Last week I realized that even people that I know and love are behaving badly on Twitter.  They have embraced the format and tweet responses of outrage to everything that offends their sensibilities.  In the process, their tweets are promoting petty and divisive approaches to all topics.  Since I know these people to be smart and well read on the issues they tweet about, I must conclude that Twitter is the problem.  It is all sensational headlines with no opportunity for dialogue.

Now some of you might be thinking that Twitter could lead us to the dialogue, but I don’t think so.  It is not what it is designed to do.  It is the perfect response and distraction medium, keeping us engaged in the next tweet, with no time left for research.  Even those who do their research about an issue continue to communicate in this abridged and inflammatory way. There appears to be no real motivation to go into the details of a story in rational tones. No, this just won’t do.

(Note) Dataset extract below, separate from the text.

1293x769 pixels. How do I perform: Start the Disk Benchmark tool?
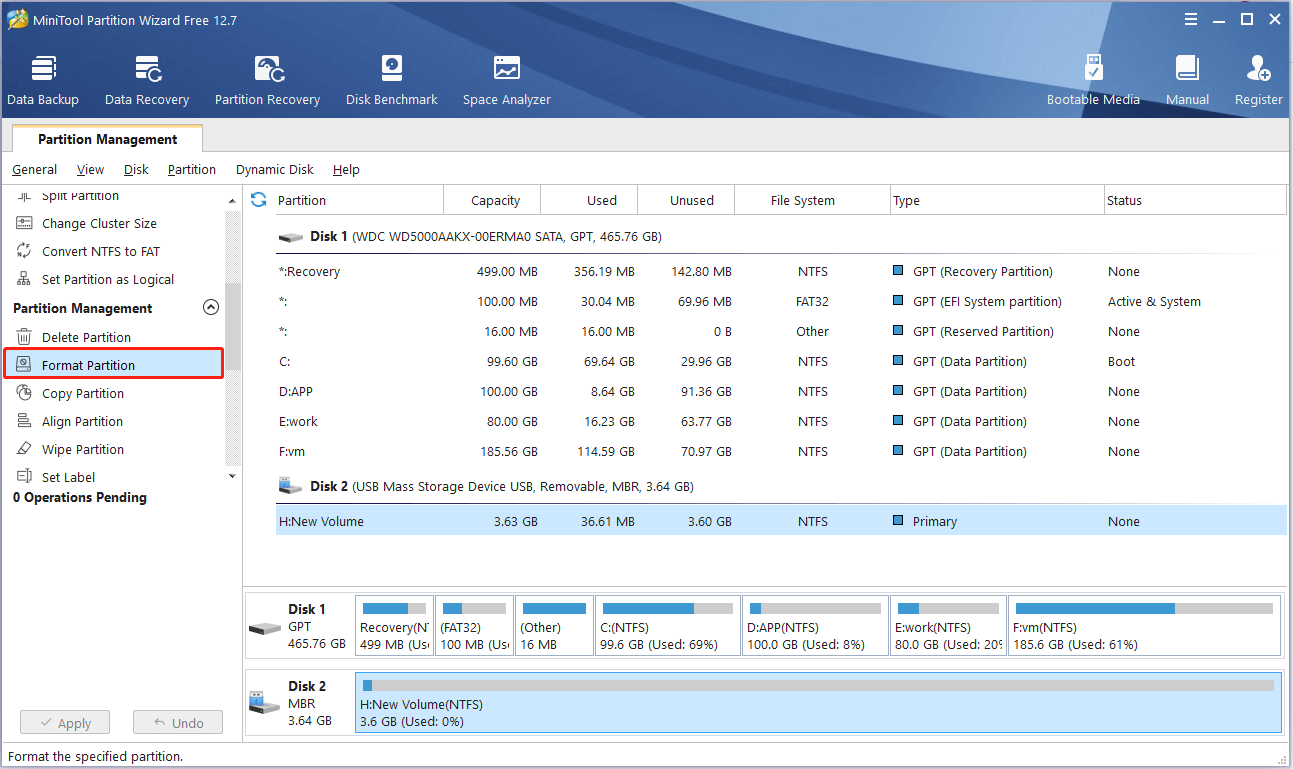(x=391, y=80)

In higher education, our job is to do the opposite of Twitter.  We are tasked with helping students (and ourselves) see the full argument, not these truncated and fallacious syllogisms. We must learn to dig in and uncover as many assumptions as we can. Then we must examine the supporting and contradictory evidence before forming an opinion or drawing a conclusion. This is where true argument and debate live.

True argument (as opposed to shouting matches) is what we should be fostering at all levels of education, because if we don’t do it, there will be no opportunity to develop these skills in our citizens. There are just too many distractions outside of our halls. The world is facing serious questions about how to organize our efforts around climate, poverty, mental & physical health, economy, equity, etc., and answering those questions will require reflective, evidence-based thinking. This thinking cannot be achieved through Twitter.

So, I’ve deleted the app, for now.  I may go back and figure out how to use it as a teaching tool, or even better encourage its use for poetry. But for now, I want to live in the opposite world where thinking still has a chance.